[[ MATERIAL FOR THIS EXERCISE open ]]
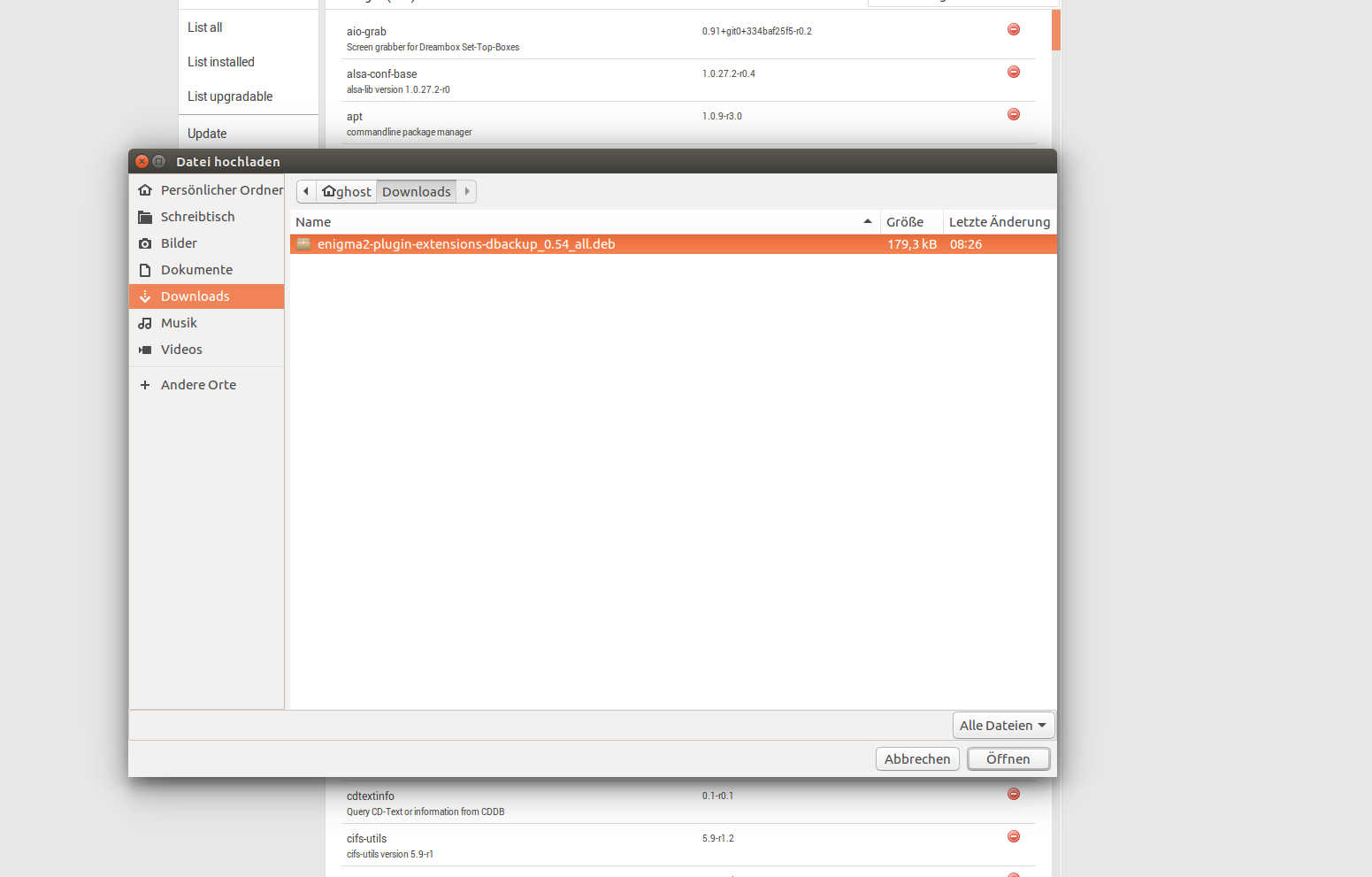Click the .deb package file icon
Viewport: 1372px width, 877px height.
tap(303, 244)
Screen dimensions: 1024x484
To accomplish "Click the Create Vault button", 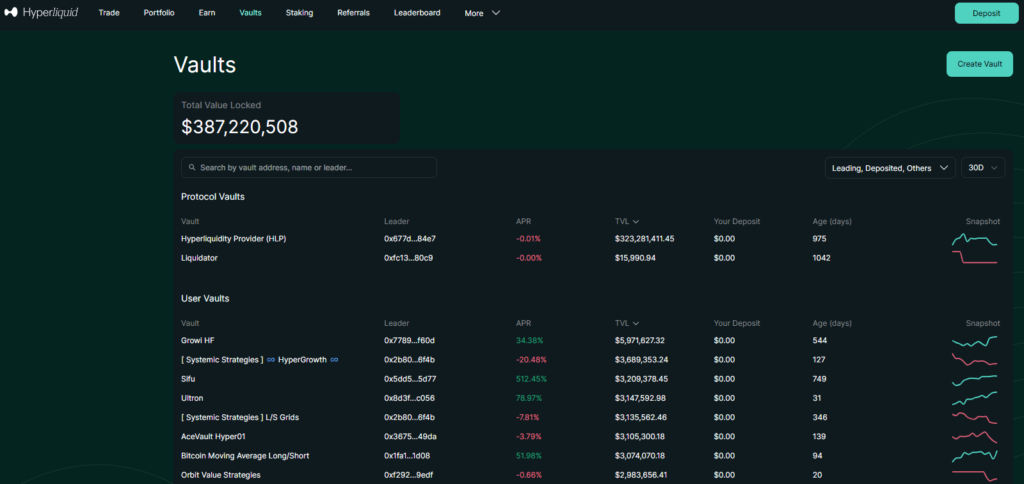I will point(979,64).
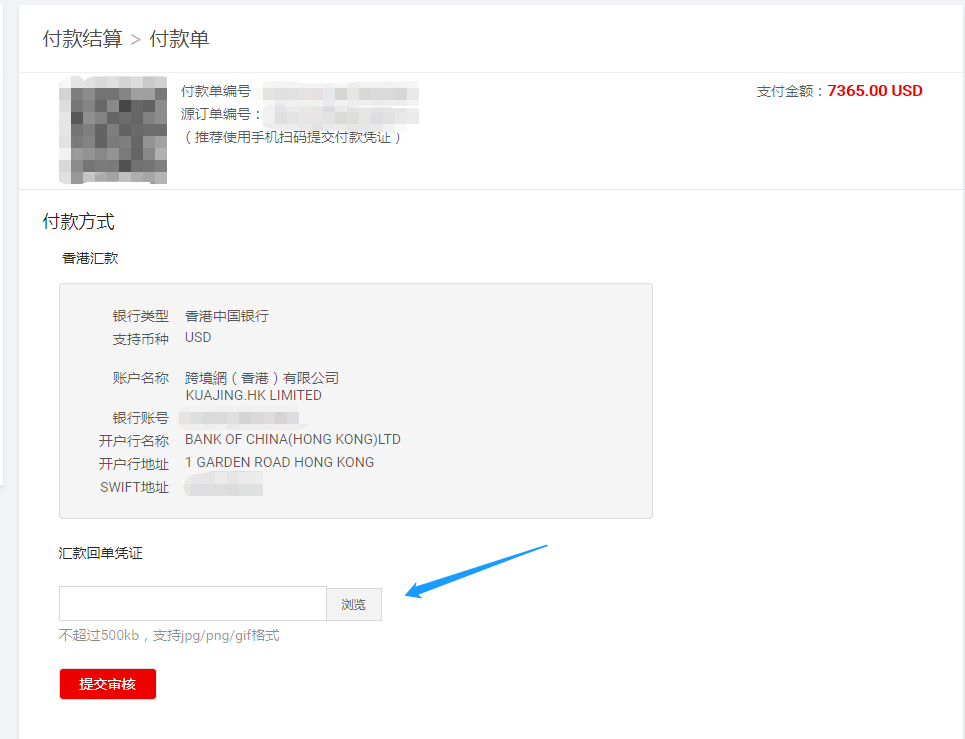Image resolution: width=965 pixels, height=739 pixels.
Task: Click the account name KUAJING.HK LIMITED
Action: [253, 395]
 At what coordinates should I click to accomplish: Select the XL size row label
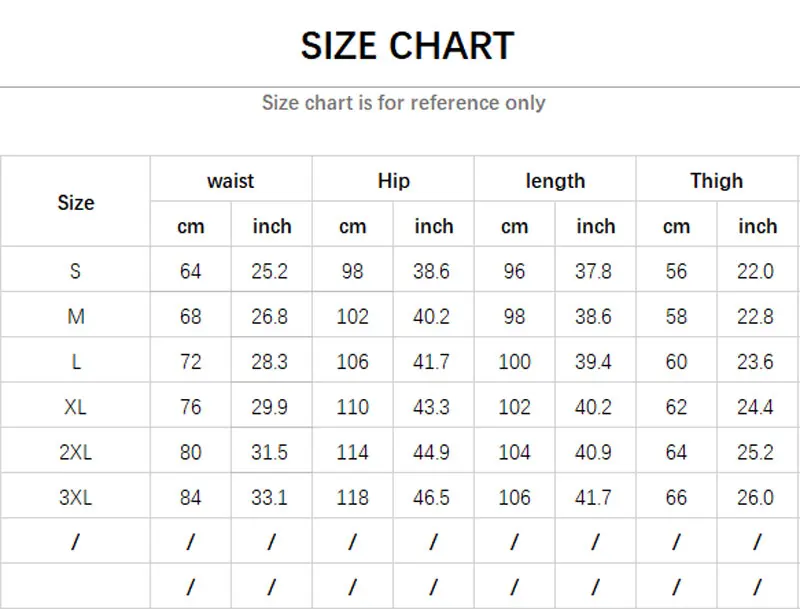point(76,407)
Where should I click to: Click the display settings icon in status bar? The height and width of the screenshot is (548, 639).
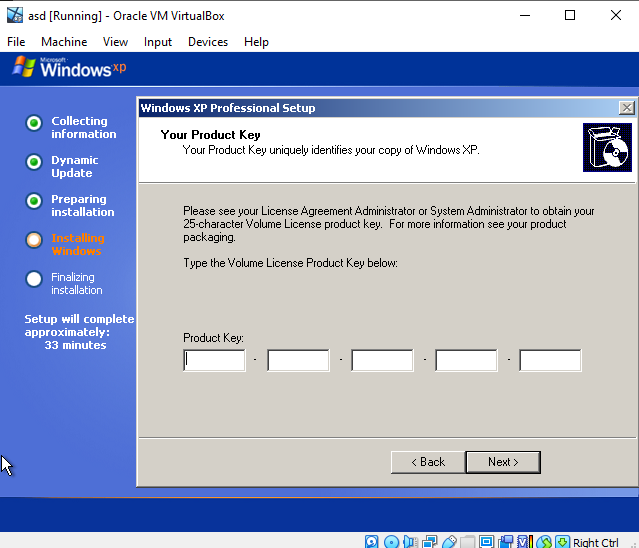[x=486, y=541]
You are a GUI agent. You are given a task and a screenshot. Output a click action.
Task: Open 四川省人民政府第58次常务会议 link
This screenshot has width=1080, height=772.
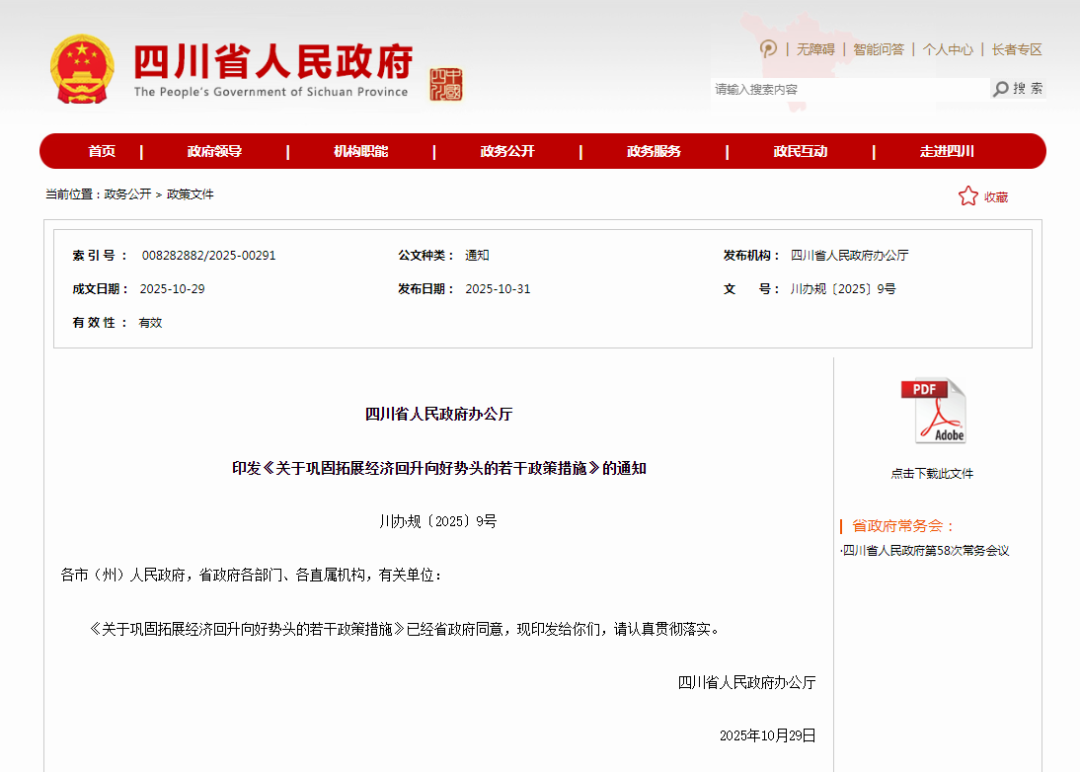click(x=926, y=550)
[[ MATERIAL FOR THIS EXERCISE closed ]]
(ACTION ITEM):
All lines from the one containing "At what coordinates" through the end of the entries above must be given again exactly, with every picture omitted.

(RESPONSE TO THIS EXERCISE):
 At what coordinates should I click to accomplish: Select the XL size row label
point(76,407)
Where should I click to: Click the display settings icon in status bar? The height and width of the screenshot is (548, 639).
[x=486, y=541]
You are a GUI agent. You are given a task and a screenshot. Output a click action.
Task: Open 四川省人民政府第58次常务会议 link
This screenshot has width=1080, height=772.
click(x=926, y=550)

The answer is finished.